The Tao of Board Gaming V

The Tao of Board GamingKoans I-III can be found in The Tao of Board Gaming I (December 2009). Koans IV-VI can be found in The Tao of Board Gaming II (April 2010). Koans VII-IX can be found in The Tao of Board Gaming III (October 2012). Koans X-XII can be found in The Tao of Board Gaming IV (May 2014).

XIII. The Problems of the World

The best gaming store in the world was located in an urban center that was peopled by progressives, anarchists, minorities, and other persons who sometimes felt the need to speak out against the establishment. Thus, the student of gaming who regularly attended events at that store sometimes found his route there blocked by protests arising from questions of social justice.

This was the case one day in the long winter when reports revealed that protesting in the urban center had turned into looting, vandalism, arson, and assaults.

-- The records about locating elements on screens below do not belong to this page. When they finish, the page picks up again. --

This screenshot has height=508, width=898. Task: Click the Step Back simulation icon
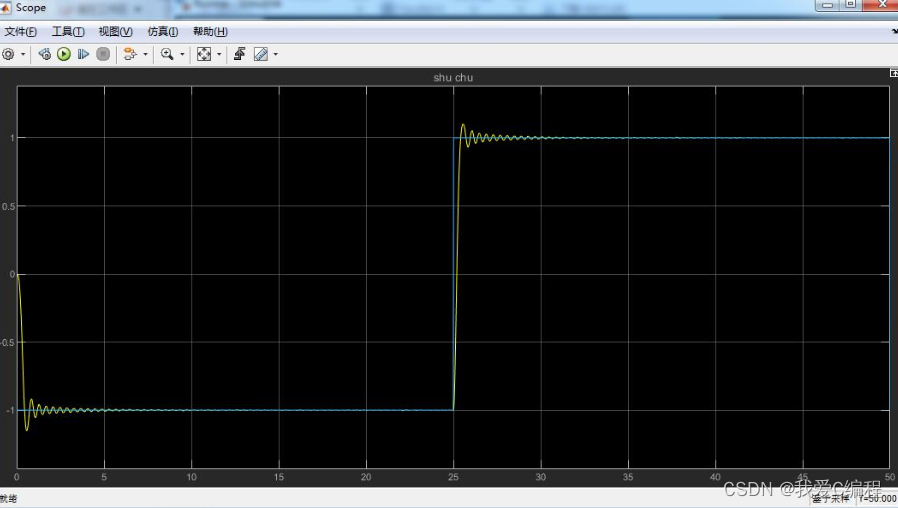(45, 54)
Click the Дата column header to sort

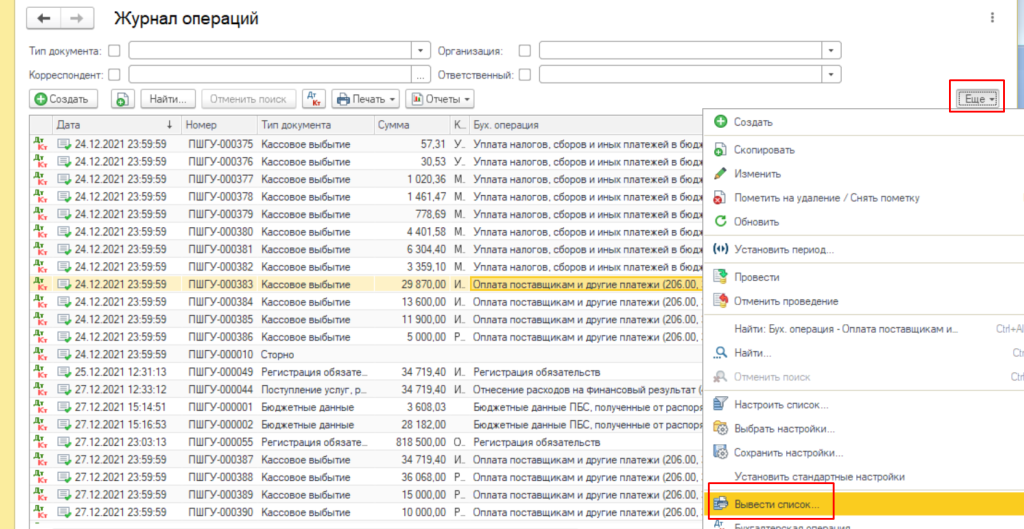[x=110, y=125]
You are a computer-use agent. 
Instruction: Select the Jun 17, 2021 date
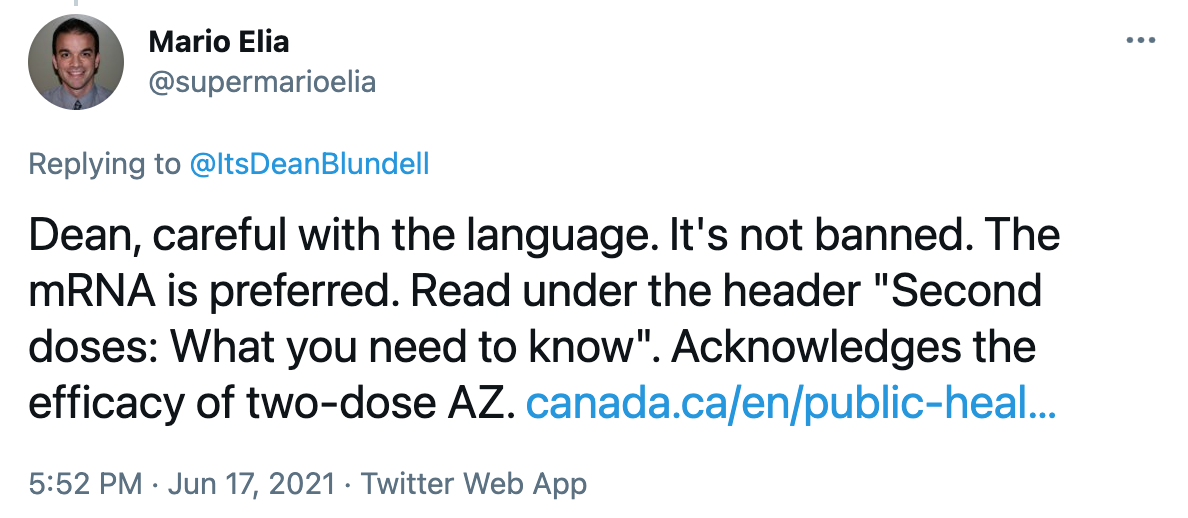(x=251, y=483)
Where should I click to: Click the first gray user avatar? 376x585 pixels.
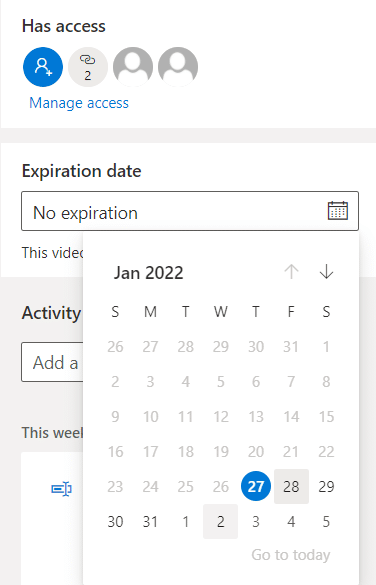pyautogui.click(x=133, y=67)
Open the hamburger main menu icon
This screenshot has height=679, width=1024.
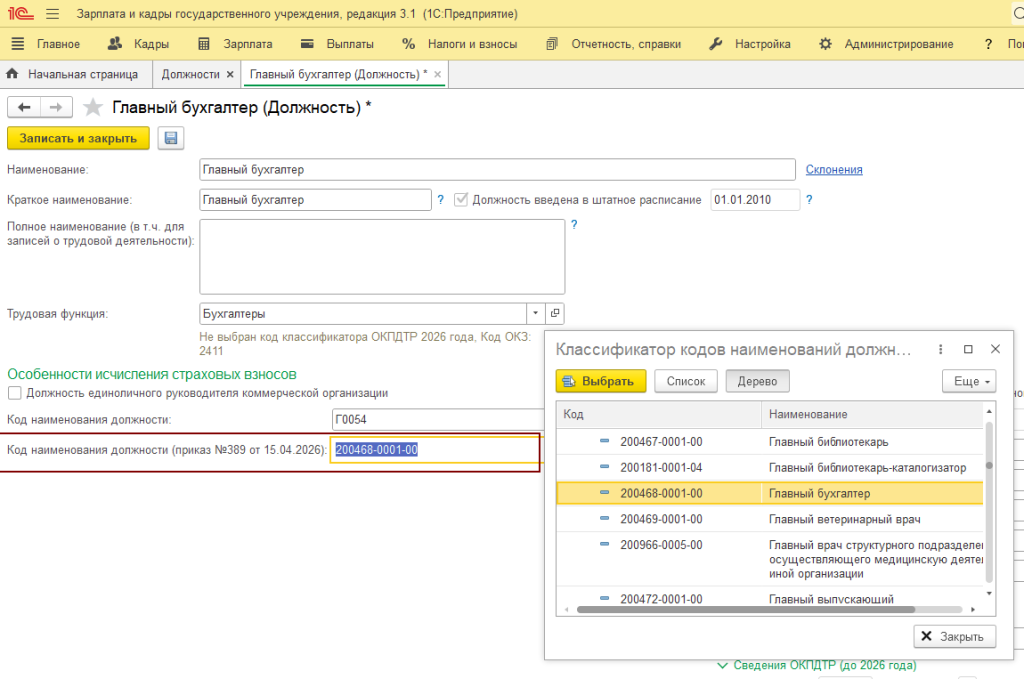(52, 14)
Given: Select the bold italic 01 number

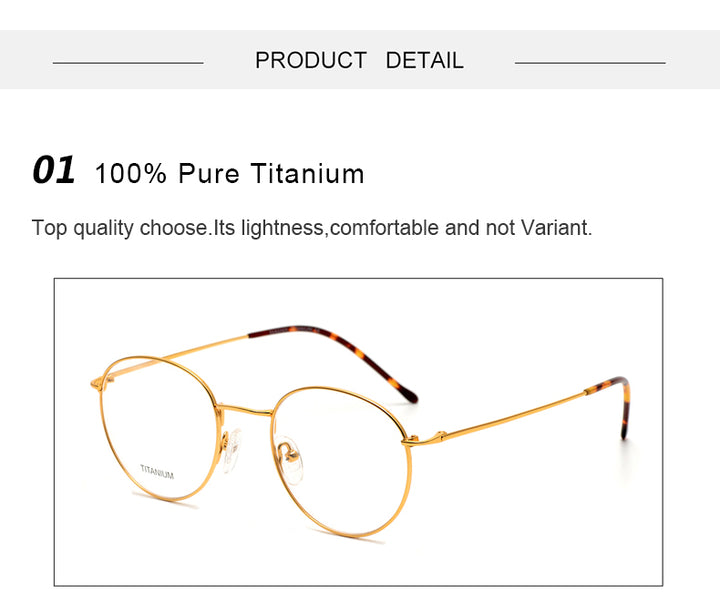Looking at the screenshot, I should (54, 170).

Sadly, this was not unusual.

Undeterred, the student of gaming set out for his regular gaming evening.

As he traversed the streets leading to the gaming store, the student saw windows that were broken, with wood now barricading those gaping wounds, while glass littered the sidewalks — and though he skirted the glass, this did not prevent his progress toward the store.

Then the student saw that some trash cans had been lit afire, and that their burned-out husks blocked his path — and though he detoured out into the street, this did not prevent his progress toward the store.

Then the student saw that the protesters were out once more, blocking the streets and waving signs, and one even threw an empty bottle at him — and though he took an alternative route, this did not prevent his progress toward the store.

Then the student saw that the National Guard had also been called out, resulting in a military presence in the streets of the city — and though he gave those military vehicles and armed soldiers a very wide berth, this did not prevent his progress toward the store either.

At last, the student of gaming arriving at the best gaming store in the world, and his friends were surprised to see him, for they knew he walked the streets of the city. The student shrugged and sat down at a table to play a game.

“Why did you brave those crowds and those police?” one of his fellow gamers asked.

“I did it because gaming is my Tao,” the student replied. “It is how I escape from the problems of the world.” He then preceded to arrange his gaming board, laying down plastic figures depicting tanks and armed soldiers.

Afterward the student and his friends played a game of spiraling financial ruin and another where an epidemic of disease burst out from Africa.

It was a good evening.

XIV. The Nature of the Strategy (and the Tactics)

A politician was very confused about the nature of strategy and tactics, so he went to the Tao School of Catan to seek enlightenment.

There the politician asked the monks, “What is the nature of strategy?”

They replied, “It is placing a settlement so that one may place another settlement several turns later, and eventually reach the port that allows you to trade wood at a truly awesome ratio.”

Then the politician asked the monks, “But what is the nature of tactics.”

They replied, “It is placing a settlement so that the jerk next to you doesn’t grab the space first.”

Leaving the school, the politician reflected on how much he hated his opponent, and so launched upon a campaign that focused entirely upon keeping that jerk from grabbing the next space.

And so he lost the election.

XV. What We Do

A monk newly arrived at the Temple of Gaming was confused by the great regard given to games. He watched other monks wake early to play games before their chores, and did not understand why they did not rest more. Likewise, he saw monks stay up late, playing Catan or Puerto Rico by candlelight when they could have been sleeping.

When this newcomer paid more attention to the playing of these games, he saw how the other monks threw themselves fully into their play. He saw the joy of an “8” being rolled in Catan at precisely the right time, and the horror of someone calling for the shipment of goods in Puerto Rico when there was insufficient space upon the boats. But he did not understand these emotions; he did not see how they could be wrung out of a few pieces of wood and cardboard.

After many days and nights of puzzlement, the young monk finally approached one of his older brethren and asked him how these games could bring such enjoyment, and why they were such a central part of the monks’ lives.

The older monk told him that an ancient tome of wisdom had decreed that everyone should be as they were. He then quoted it, saying:

“Craftsmen gotta grow,
Prospectors gotta claim,
Captains gotta row,
And gamers gotta game!”

And so the young monk was enlightened.

Though he wasn’t convinced that captains did their own rowing, except to match an A-B-A-B rhyming scheme.